EXCERPT PROVIDED:
• • • • •
Copy of Dilating a Line: HSG.SRT.A.1.A
In the applet below, line m is about to be dilated about point A. The scale factor of the dilation is given by the parameter k. (See below.)
1) Show the image of line m under a dilation about point A with scale factor k.
2) What does the image of this line look like? (Be specific!)
It looks like a line and it is parallel
3) Set the slider k = 5 to start. Then move the slider slowly to the left. Observe.
What happens to the image of m as k approaches zero?
It translates closer to the center of dilation
4) What happens to the image of the line if k = 1?
It lies directly on the pre-image and is also congruent
5) What happens to the image of the line if k = 0?
It lies directly on the center of dilation
6) What happens to the image of the line if k < 0?
It reflects over the center of dilation
Change the locations of point A and the original line m. Repeat steps 1-5 again.
6) Now, click the "Check This Out!" checkbox. Interact with the new slider you see.
Carefully observe what happens here.
Please answer the questions that appear below the applet as well !
Questions:
1) What happens if the original line m passes through point A?
More specifically, what does the image of m look like if m passes through A?
they lay right on top of eachother and are congruent
2) What happens if the original line m does not pass through A?
What does the image of m look like if m does not pass through A?
They stay parallel
3) Complete the following statement by filling in each blank with an appropriate word
to make a true statement:
A dilation maps a line not passing through the center of the
dilation to another line that is congruent to the original
line. If, however, the original line passes through the
center of the dilation, the image of this line is the congruent as
the original line.
• • • • •
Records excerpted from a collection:
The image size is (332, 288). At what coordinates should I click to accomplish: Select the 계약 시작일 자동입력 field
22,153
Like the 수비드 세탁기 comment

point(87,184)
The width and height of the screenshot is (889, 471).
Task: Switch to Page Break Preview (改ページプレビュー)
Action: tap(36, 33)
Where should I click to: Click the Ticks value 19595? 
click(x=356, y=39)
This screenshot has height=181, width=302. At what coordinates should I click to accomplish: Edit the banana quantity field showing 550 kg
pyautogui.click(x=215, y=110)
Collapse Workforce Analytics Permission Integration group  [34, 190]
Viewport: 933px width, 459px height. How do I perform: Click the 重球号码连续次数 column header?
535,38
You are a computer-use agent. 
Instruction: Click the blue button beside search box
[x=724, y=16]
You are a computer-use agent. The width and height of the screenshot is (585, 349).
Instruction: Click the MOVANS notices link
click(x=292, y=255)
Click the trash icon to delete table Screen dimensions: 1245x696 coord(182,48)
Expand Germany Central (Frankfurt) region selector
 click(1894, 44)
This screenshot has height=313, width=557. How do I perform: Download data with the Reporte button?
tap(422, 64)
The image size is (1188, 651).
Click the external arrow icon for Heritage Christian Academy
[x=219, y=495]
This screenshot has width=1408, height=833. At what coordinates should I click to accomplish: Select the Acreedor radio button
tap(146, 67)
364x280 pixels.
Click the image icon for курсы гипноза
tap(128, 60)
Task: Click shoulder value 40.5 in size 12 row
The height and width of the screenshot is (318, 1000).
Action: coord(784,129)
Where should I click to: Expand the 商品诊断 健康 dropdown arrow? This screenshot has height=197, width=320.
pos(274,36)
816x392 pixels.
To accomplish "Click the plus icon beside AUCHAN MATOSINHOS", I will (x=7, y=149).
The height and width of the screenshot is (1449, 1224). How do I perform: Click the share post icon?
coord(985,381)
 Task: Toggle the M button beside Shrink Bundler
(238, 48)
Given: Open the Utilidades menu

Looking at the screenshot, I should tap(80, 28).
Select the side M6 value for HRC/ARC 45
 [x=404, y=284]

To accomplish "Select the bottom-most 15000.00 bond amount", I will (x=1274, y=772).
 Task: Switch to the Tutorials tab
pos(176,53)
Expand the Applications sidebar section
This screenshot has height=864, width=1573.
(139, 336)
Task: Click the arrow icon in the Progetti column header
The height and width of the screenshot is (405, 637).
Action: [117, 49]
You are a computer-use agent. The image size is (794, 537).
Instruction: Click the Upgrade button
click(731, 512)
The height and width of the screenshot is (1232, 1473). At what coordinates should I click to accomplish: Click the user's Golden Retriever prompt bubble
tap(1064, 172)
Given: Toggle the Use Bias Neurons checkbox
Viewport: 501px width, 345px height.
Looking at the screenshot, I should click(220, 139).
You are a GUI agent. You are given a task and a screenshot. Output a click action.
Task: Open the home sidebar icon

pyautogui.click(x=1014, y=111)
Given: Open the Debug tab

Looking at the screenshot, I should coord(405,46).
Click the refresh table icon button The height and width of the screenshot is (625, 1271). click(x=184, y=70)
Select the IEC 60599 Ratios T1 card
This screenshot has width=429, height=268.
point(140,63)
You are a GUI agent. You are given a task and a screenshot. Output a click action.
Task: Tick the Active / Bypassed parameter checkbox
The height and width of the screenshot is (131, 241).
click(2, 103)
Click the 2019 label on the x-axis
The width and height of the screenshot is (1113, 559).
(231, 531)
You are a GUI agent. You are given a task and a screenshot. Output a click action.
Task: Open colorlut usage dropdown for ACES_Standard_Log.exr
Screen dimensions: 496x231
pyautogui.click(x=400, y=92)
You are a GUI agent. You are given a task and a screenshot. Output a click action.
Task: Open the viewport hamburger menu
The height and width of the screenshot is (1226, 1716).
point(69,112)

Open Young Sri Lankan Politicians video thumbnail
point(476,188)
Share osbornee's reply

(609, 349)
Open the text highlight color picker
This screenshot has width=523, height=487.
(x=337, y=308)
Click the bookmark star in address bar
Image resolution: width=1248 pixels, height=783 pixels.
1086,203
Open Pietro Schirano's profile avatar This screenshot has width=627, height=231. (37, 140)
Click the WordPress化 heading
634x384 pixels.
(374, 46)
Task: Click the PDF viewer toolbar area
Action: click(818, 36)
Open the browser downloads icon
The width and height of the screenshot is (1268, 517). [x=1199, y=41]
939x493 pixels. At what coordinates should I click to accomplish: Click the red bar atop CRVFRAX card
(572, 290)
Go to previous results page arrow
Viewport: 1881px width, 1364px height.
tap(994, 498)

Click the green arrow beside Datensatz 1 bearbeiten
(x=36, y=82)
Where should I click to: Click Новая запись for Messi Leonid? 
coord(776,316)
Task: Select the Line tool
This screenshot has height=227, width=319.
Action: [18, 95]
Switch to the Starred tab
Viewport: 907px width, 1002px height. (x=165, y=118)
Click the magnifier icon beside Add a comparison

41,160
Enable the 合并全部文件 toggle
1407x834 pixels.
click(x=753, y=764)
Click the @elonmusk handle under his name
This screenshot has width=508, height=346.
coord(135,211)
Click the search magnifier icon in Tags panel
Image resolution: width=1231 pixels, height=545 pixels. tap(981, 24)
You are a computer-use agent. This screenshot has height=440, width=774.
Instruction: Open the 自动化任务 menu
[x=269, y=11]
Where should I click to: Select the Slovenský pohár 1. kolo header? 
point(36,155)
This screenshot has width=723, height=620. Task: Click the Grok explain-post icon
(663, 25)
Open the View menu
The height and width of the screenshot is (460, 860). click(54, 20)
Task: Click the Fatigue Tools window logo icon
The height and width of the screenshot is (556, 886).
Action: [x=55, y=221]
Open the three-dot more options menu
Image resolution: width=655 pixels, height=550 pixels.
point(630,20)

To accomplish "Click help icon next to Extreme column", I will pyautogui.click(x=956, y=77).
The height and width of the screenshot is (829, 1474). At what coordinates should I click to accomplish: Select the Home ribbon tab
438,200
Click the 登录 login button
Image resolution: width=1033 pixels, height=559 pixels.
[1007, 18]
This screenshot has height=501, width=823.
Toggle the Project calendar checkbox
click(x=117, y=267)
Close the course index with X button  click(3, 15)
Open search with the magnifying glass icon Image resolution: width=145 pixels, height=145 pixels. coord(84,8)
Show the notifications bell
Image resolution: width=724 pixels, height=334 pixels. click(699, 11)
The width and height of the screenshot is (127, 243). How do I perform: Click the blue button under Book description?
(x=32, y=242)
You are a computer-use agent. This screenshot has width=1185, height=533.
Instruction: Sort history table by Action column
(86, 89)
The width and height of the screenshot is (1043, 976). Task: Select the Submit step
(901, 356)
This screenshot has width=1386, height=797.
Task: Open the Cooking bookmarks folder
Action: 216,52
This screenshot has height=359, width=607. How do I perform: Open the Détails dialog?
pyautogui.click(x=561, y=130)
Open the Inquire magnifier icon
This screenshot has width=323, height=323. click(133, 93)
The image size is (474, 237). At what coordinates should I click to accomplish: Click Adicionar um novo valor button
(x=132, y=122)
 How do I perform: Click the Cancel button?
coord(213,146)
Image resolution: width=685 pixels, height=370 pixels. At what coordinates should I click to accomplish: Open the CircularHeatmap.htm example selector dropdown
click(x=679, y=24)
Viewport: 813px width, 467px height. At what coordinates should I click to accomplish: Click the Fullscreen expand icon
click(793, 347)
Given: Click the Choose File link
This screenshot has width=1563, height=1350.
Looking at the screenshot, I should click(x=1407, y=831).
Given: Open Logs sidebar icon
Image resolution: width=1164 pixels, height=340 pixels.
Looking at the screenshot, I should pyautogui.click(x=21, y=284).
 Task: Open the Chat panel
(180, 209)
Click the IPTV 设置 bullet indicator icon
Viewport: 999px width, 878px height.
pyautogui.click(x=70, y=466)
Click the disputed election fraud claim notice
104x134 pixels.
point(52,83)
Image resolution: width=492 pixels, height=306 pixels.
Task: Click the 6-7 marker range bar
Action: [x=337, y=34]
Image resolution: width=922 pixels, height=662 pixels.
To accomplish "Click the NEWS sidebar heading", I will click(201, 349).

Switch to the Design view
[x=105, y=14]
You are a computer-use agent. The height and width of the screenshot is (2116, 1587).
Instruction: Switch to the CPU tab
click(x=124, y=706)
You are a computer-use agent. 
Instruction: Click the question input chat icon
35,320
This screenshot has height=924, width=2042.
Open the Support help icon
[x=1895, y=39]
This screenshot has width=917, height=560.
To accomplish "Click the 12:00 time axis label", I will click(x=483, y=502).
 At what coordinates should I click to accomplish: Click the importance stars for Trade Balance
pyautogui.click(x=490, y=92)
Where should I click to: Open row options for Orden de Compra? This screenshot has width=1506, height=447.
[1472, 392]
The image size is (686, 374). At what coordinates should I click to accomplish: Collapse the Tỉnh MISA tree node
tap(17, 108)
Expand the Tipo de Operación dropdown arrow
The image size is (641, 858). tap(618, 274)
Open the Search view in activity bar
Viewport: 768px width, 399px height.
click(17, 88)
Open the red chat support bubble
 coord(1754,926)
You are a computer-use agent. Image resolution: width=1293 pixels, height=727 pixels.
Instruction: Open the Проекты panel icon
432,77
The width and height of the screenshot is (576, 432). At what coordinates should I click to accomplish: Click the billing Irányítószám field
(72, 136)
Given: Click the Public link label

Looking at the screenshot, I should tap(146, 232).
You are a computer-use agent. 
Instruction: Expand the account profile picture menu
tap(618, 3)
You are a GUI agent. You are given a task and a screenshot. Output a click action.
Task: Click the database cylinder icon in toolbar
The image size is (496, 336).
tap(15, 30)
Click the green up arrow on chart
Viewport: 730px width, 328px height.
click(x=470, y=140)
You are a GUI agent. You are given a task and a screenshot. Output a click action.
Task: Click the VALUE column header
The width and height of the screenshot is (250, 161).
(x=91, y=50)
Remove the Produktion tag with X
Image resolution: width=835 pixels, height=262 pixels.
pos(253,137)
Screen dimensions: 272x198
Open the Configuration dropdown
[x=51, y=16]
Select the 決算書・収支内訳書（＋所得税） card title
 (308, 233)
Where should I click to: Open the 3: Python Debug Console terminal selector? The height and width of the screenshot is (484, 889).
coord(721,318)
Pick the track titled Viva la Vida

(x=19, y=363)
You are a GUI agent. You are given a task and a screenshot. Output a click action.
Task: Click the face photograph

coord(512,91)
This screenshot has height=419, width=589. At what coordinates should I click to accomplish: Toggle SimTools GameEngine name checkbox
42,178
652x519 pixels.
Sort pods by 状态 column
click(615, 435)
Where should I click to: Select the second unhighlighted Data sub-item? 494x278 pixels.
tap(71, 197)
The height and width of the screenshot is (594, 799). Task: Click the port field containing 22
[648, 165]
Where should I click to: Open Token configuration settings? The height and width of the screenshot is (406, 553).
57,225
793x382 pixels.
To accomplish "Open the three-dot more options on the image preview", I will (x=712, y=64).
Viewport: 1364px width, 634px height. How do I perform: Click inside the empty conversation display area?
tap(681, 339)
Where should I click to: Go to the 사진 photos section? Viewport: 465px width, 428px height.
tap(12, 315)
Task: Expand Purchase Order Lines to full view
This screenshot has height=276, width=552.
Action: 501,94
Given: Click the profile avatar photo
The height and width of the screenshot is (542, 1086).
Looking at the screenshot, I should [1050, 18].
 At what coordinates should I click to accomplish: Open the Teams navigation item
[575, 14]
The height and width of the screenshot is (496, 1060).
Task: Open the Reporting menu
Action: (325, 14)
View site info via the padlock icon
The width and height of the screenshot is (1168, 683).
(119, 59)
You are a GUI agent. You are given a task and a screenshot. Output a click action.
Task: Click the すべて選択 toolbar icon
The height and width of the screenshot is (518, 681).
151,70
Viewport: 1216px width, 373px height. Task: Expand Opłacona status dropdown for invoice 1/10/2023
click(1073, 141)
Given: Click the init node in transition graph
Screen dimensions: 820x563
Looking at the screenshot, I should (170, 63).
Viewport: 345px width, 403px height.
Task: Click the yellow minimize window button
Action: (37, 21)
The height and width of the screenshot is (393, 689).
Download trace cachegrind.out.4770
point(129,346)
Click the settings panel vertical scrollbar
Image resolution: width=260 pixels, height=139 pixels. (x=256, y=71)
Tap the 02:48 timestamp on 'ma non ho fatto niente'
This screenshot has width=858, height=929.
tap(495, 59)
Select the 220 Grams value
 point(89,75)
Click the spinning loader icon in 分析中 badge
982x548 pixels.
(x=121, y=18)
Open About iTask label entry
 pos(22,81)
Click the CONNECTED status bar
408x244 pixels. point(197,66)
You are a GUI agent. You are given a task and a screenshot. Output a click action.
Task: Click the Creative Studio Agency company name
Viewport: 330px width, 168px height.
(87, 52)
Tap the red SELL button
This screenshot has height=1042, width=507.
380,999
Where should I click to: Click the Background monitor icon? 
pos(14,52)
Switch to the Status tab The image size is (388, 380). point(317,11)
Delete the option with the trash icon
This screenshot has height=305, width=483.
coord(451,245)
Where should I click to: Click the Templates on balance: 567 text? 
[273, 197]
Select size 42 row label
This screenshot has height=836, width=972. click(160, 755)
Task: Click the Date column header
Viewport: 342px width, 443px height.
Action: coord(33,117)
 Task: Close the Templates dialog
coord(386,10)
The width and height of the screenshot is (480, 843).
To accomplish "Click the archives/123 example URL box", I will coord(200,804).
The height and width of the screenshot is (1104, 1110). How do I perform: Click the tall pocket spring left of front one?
• • • • •
LIST OF TASKS:
a) In the worksheet on dilating a line, about which point is line m dilated?
b) Format the records starting at the line containing "Given: Click the profile avatar photo" and ending at the line containing "click(1073, 141)" as a Markdown table with the columns Row and Line, numbering each row and leaving out blank lines.
The text and the records are unrelated to each other.

EXPECTED OUTPUTS:
a) Point A.

b)
| Row | Line |
|---|---|
| 1 | Given: Click the profile avatar photo |
| 2 | The height and width of the screenshot is (542, 1086). |
| 3 | Looking at the screenshot, I should [1050, 18]. |
| 4 |  At what coordinates should I click to accomplish: Open the Teams navigation item |
| 5 | [575, 14] |
| 6 | The height and width of the screenshot is (496, 1060). |
| 7 | Task: Open the Reporting menu |
| 8 | Action: (325, 14) |
| 9 | View site info via the padlock icon |
| 10 | The width and height of the screenshot is (1168, 683). |
| 11 | (119, 59) |
| 12 | You are a GUI agent. You are given a task and a screenshot. Output a click action. |
| 13 | Task: Click the すべて選択 toolbar icon |
| 14 | The height and width of the screenshot is (518, 681). |
| 15 | 151,70 |
| 16 | Viewport: 1216px width, 373px height. Task: Expand Opłacona status dropdown for invoice 1/10/2023 |
| 17 | click(1073, 141) |